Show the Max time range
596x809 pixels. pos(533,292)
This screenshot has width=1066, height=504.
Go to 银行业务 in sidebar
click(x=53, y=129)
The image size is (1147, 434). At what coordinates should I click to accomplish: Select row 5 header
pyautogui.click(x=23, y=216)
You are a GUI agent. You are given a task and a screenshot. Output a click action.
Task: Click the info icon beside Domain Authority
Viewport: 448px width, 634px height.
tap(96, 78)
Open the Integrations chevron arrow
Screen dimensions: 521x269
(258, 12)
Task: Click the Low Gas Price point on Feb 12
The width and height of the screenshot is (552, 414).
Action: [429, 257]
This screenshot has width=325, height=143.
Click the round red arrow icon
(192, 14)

———

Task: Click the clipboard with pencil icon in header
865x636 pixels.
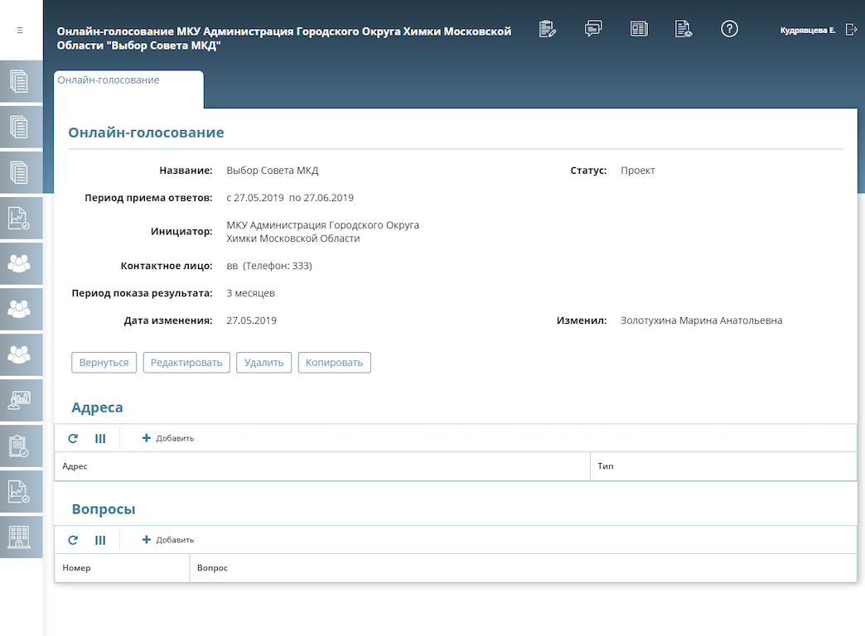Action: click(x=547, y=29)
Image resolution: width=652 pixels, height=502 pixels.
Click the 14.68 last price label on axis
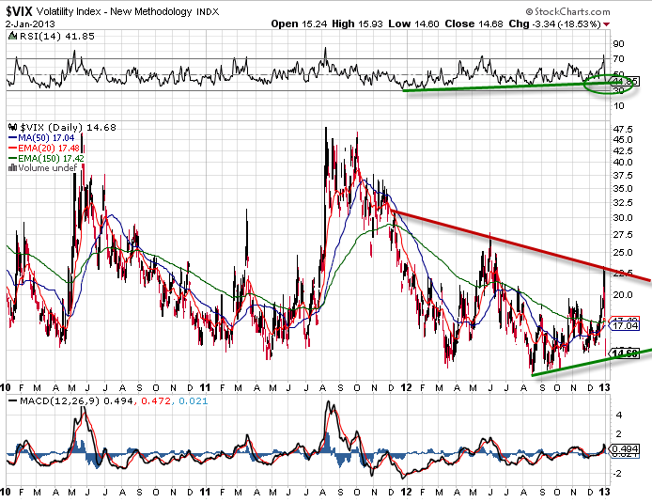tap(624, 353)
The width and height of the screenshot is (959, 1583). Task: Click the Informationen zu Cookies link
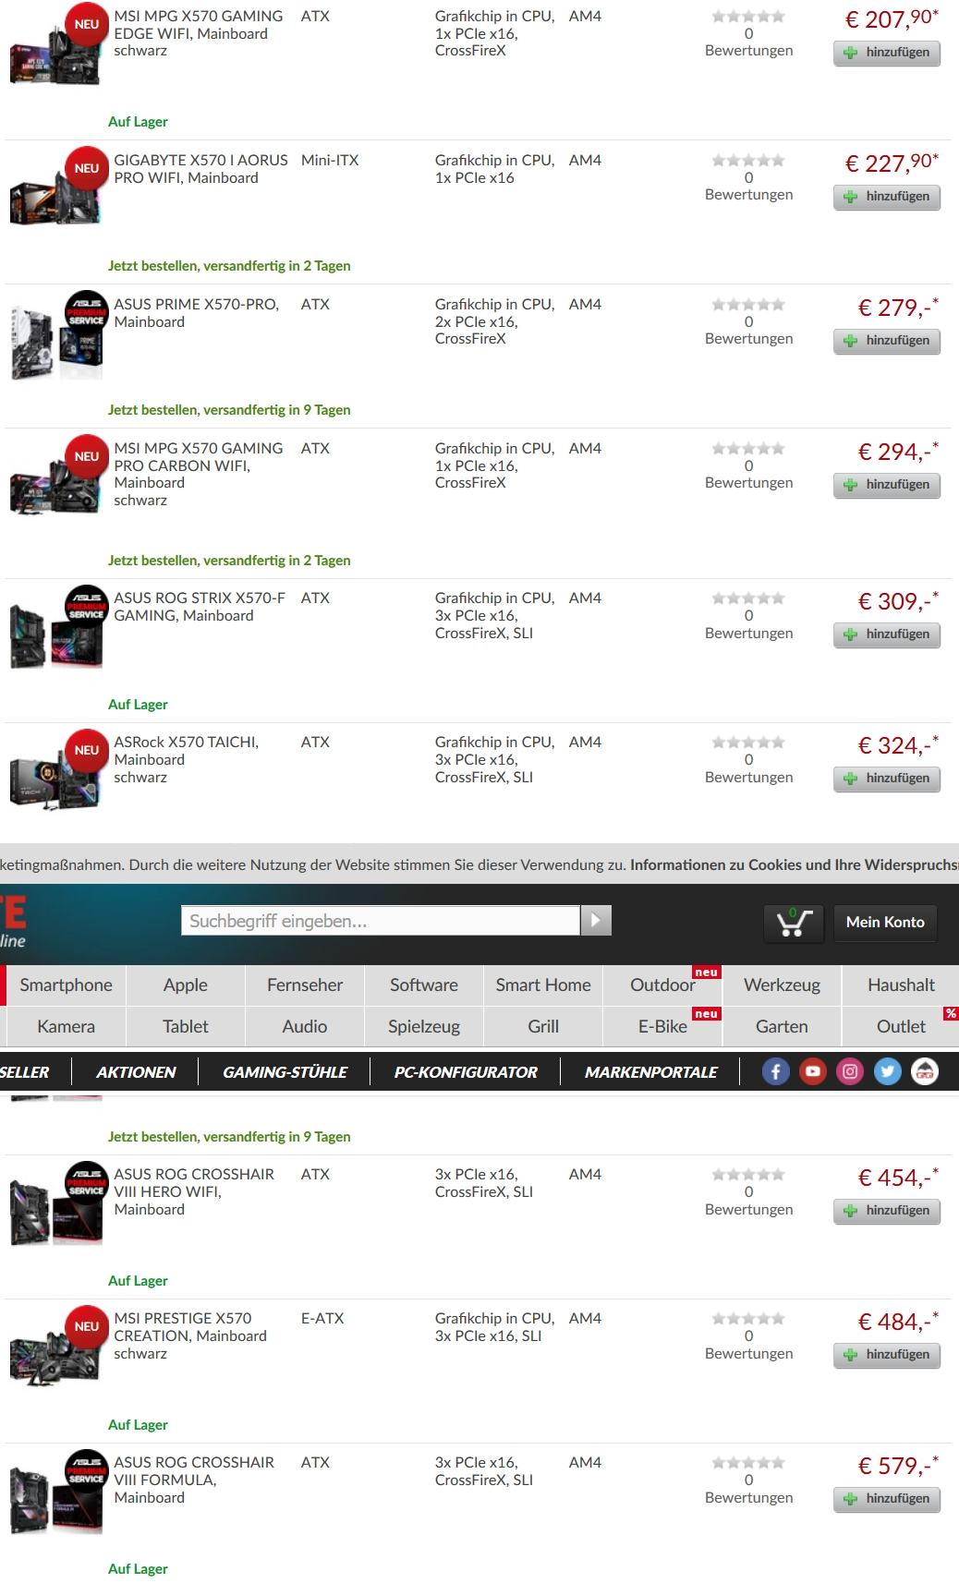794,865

———

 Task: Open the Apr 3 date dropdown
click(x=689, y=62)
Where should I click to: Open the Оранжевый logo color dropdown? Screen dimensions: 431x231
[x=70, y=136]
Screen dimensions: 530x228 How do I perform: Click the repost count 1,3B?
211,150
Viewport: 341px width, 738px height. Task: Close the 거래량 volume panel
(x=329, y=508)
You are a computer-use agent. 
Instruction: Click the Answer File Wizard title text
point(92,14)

———

→ What you are asked to do
What you give back should be only the lines of the records above, starting at the line with "Go to 银行业务 in sidebar" and ending at the line with "Task: Click the info icon", restated word for word.

→ Finished exercise
Go to 银行业务 in sidebar
click(x=53, y=129)
The image size is (1147, 434). At what coordinates should I click to accomplish: Select row 5 header
pyautogui.click(x=23, y=216)
You are a GUI agent. You are given a task and a screenshot. Output a click action.
Task: Click the info icon beside Domain Authority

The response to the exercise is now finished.